Les divers auteurs font intervenir le vide quantique et cetera. Peu convainquant.

Comme je l’ai dit et écrit, je pense à des erreurs de mesure de la poussée, car elle est très faible (de l’ordre du micro Newton), notamment pour les expériences menées à la NASA.

Imaginons cependant que l’EmDrive fonctionne vraiment et viole le principe de la conservation de la quantitété de mvt. Et bien cela signifierait que nos théories sont, non pas fausses, mais incomplètes.
Autre possibilité : ces concepts conservent bien Q mais le mécanisme n’est pas trivial.

Un dernier point. Une sorte d’expérience de pensée.
Imaginez-vous enfermé dans un vaisseau spatial. Si vous poussez sur la paroi, que se passe-t-il ? Rien ! Le vaisseau n’avance pas. Une force est créée, certes, mais une réaction identique s’applique sur vous. Le bilan est donc nul. Et bien l’EmDrive et compagnie me font penser à cela.

Une dernière chose. Certains invoquent l’effet Casimir lié aux fluctuations quantiques du vide. Si cet effet est bien réel, ceux qui le font intervenir pour l’EmDrive l’interprètent mal. Mais c’est une autre histoire.

Un commentaire

  1. Vous êtes debout dans une chaloupe sur l’eau et vous marchez d’un bout à l’autre. Bien sur la chaloupe se déplacera en sens contraire. Il y a une interaction entre vos pieds et le fond de la chaloupe. Imaginez maintenant qu’arrivé a l’extrémité de la chaloupe vous disparaissez et qu’un autre que vous apparaissez au début de l’embarcation et qu’il marche à nouveau vers l’extrémité et ainsi de suite.
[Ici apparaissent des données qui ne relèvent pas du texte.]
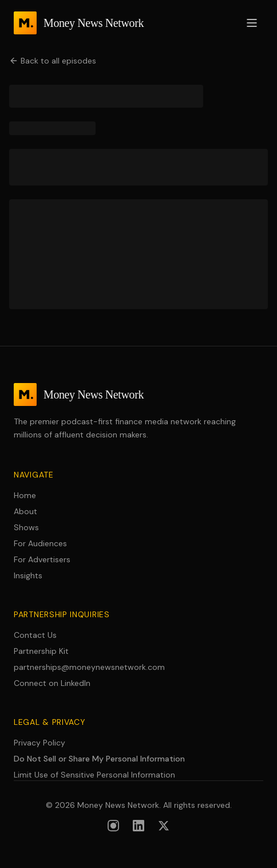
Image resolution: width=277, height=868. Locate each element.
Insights (28, 575)
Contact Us (35, 635)
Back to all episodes (53, 61)
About (25, 511)
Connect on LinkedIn (52, 683)
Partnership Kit (41, 651)
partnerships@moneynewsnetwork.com (89, 667)
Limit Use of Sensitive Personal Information (94, 775)
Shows (26, 527)
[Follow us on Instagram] (113, 826)
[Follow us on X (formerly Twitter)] (164, 826)
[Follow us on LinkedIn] (138, 826)
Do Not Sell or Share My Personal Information (99, 759)
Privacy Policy (39, 743)
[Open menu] (252, 23)
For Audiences (40, 543)
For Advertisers (42, 559)
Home (25, 495)
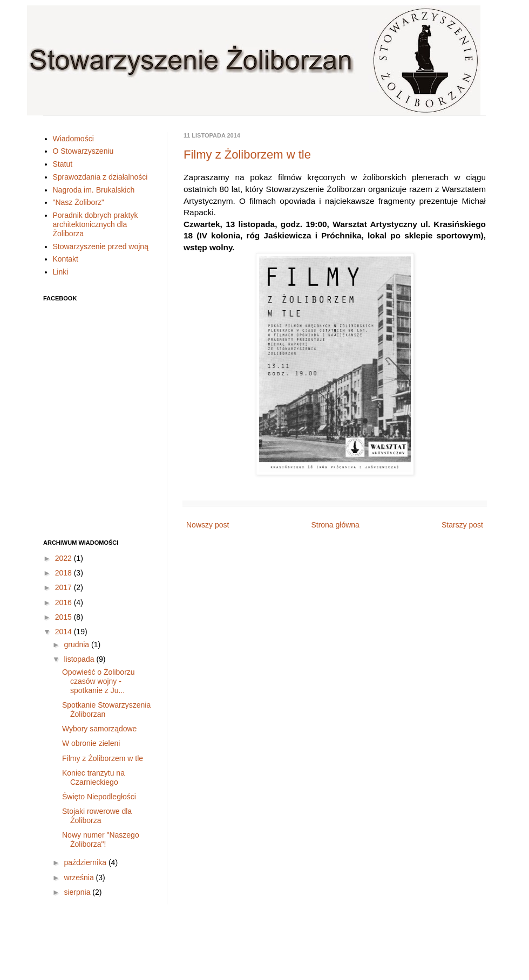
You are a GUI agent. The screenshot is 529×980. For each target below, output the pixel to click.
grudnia (77, 645)
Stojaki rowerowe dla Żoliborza (97, 815)
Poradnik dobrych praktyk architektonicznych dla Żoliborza (96, 224)
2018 (64, 573)
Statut (63, 164)
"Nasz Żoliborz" (79, 202)
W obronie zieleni (91, 743)
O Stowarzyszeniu (83, 151)
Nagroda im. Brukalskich (94, 190)
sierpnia (78, 892)
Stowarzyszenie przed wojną (100, 246)
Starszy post (462, 525)
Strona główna (335, 525)
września (79, 878)
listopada (80, 659)
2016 (64, 602)
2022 (64, 558)
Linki (60, 272)
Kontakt (65, 259)
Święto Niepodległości (99, 797)
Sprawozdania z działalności (100, 177)
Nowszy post (207, 525)
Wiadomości (73, 139)
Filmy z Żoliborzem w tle (247, 154)
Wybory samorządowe (99, 729)
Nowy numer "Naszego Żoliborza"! (100, 839)
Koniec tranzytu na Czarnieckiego (93, 777)
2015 (64, 617)
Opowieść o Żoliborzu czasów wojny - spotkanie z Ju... (98, 681)
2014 (64, 632)
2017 (64, 587)
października (86, 862)
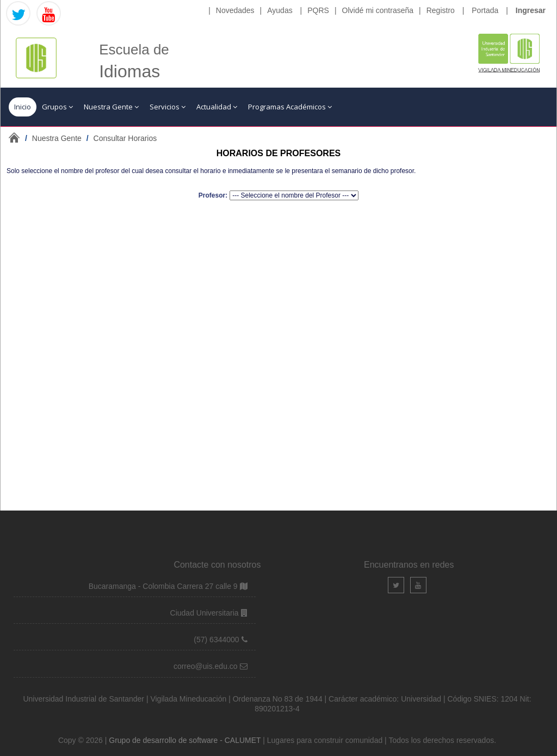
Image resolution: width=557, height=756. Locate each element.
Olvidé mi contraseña (378, 10)
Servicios (168, 107)
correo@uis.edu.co (207, 666)
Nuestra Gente (111, 107)
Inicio (22, 107)
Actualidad (216, 107)
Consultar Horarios (125, 138)
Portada (485, 10)
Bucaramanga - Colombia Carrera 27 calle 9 (163, 586)
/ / (91, 138)
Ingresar (530, 10)
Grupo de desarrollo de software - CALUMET (185, 740)
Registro (441, 10)
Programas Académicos (290, 107)
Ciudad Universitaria (206, 613)
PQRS (318, 10)
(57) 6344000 (217, 640)
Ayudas (280, 10)
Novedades (235, 10)
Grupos (57, 107)
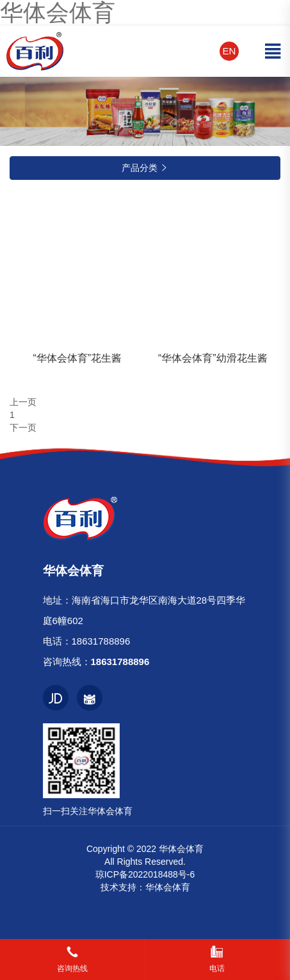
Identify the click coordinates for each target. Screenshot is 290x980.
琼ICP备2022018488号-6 (145, 874)
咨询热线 (72, 968)
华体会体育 (168, 887)
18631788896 (101, 641)
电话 (217, 968)
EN (229, 51)
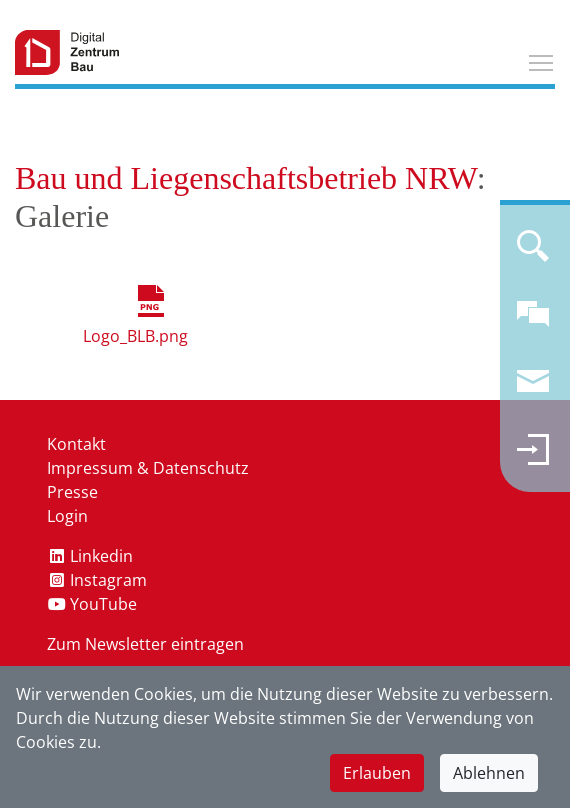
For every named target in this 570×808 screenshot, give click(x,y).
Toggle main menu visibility (542, 60)
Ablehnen (489, 773)
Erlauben (377, 773)
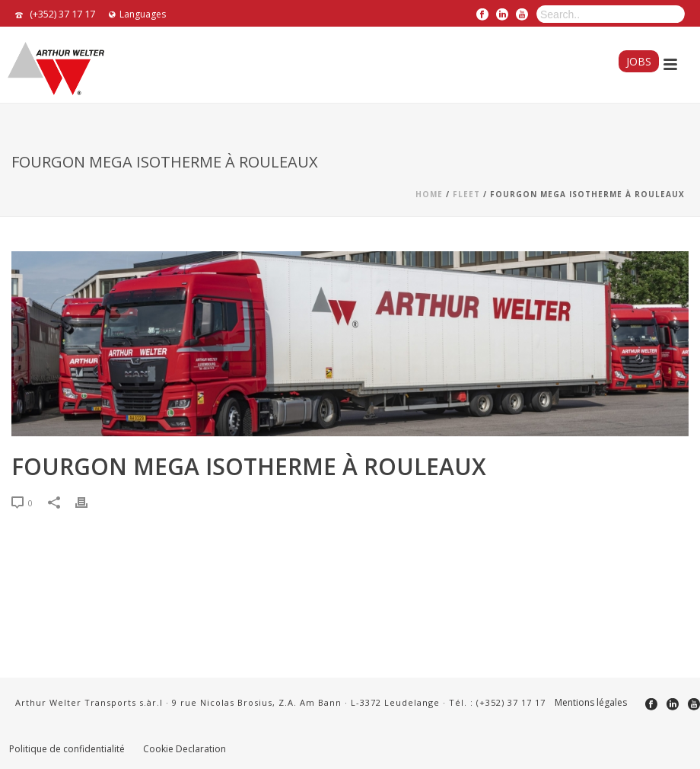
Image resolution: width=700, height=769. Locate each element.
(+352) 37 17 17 (62, 14)
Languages (137, 14)
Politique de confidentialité (67, 749)
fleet (466, 194)
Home (429, 194)
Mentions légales (590, 703)
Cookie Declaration (184, 749)
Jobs (638, 61)
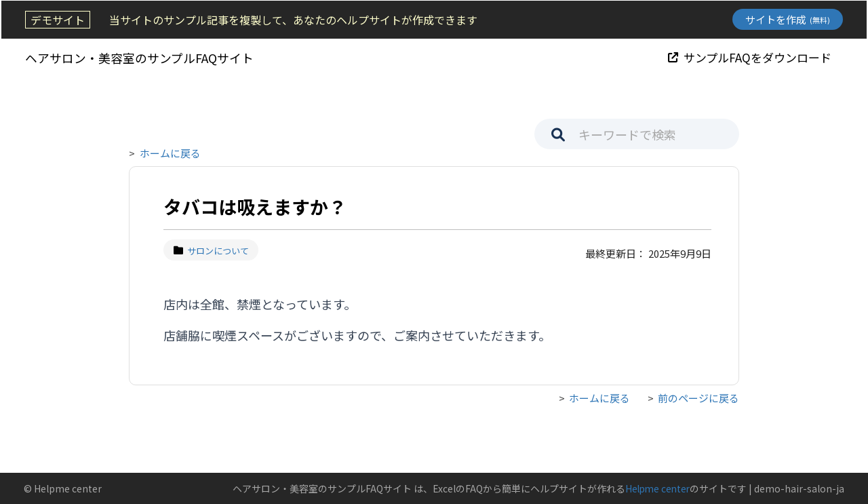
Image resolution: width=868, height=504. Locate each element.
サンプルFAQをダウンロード (751, 56)
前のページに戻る (698, 398)
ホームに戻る (170, 153)
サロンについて (211, 250)
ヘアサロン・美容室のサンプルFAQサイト (138, 57)
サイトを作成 (789, 19)
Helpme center (656, 488)
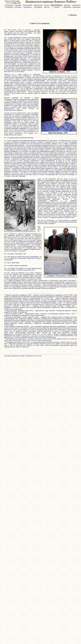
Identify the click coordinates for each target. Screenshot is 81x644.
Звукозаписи (76, 5)
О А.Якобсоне (9, 7)
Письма (47, 5)
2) (9, 40)
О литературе (9, 5)
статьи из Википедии (15, 309)
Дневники (67, 5)
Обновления (67, 7)
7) (26, 250)
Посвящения (28, 7)
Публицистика (38, 5)
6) (23, 133)
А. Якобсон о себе (56, 5)
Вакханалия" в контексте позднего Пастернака (37, 336)
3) (70, 82)
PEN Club (47, 7)
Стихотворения (28, 5)
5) (12, 99)
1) (21, 37)
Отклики (56, 7)
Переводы (18, 5)
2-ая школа (18, 7)
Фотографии (38, 7)
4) (26, 91)
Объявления (76, 7)
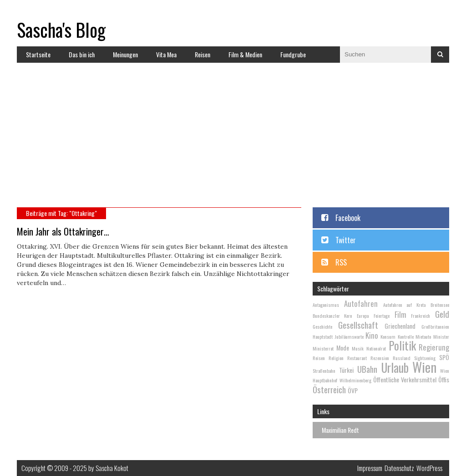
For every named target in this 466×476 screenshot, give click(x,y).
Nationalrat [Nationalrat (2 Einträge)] (376, 348)
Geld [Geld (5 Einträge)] (442, 314)
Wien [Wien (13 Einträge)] (424, 366)
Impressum (370, 468)
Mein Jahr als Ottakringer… (63, 231)
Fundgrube (293, 54)
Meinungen (125, 54)
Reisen (203, 54)
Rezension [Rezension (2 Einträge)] (380, 358)
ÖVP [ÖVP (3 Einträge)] (353, 390)
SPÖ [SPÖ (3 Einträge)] (444, 357)
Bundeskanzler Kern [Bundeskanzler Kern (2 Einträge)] (332, 316)
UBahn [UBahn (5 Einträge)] (367, 369)
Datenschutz (399, 468)
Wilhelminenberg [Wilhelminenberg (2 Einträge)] (355, 380)
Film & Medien (245, 54)
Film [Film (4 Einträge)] (400, 314)
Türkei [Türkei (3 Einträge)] (346, 370)
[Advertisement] (233, 139)
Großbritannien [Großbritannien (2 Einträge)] (435, 326)
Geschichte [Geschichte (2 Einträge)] (322, 326)
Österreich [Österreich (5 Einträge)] (329, 389)
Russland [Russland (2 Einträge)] (401, 358)
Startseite (38, 54)
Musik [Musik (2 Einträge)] (358, 348)
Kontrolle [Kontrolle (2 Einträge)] (405, 336)
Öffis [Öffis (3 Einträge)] (444, 379)
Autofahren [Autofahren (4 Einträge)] (361, 303)
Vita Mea (166, 54)
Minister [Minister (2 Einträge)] (441, 336)
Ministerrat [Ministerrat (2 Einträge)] (323, 348)
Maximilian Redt (340, 430)
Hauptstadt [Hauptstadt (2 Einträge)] (323, 336)
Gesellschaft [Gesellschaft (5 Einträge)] (358, 325)
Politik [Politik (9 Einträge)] (402, 345)
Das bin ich (81, 54)
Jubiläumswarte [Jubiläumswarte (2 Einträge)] (349, 336)
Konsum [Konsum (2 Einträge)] (388, 336)
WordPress (429, 468)
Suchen (440, 55)
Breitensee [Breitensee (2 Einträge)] (440, 305)
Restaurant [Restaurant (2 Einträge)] (357, 358)
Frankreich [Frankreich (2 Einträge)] (420, 316)
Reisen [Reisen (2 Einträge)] (319, 358)
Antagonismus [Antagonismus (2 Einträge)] (326, 305)
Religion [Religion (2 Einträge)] (336, 358)
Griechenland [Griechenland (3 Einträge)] (400, 326)
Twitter (345, 240)
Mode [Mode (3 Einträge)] (343, 347)
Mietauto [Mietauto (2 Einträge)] (423, 336)
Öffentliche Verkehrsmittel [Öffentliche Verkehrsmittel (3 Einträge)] (405, 379)
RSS (341, 262)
La chaloupe va donc se déplacer en sens contraire de manière continue.

    Une particule virtuelle (i.e. paire particule-antiparticule) agit un peu comme le marcheur. Mais où va la quantité de m’ouvement de cette paire quand elle disparaît? Cette paire peut défier les lois de conservation de l’énergie et de la quantité mouvement (c’est pourquoi elle est dite virtuelle) si elle satisfait aux relations d’Heisenberg. Il y a toujours une part d’incertitude sur les valeurs d’énergie et d’impulsion a l’échelle de la microphysique.

    Je ne dis pas que l’EMdrive s’explique ainsi, mais le monde des particules virtuelles existe bel et bien. L’électrodynamique quantique, la physique du solide et autre utilise cette ces particules à tour de bras pour expliquer des interactions. Ex. Lamb shift, évaporation trou noir, polarisation du vide etc.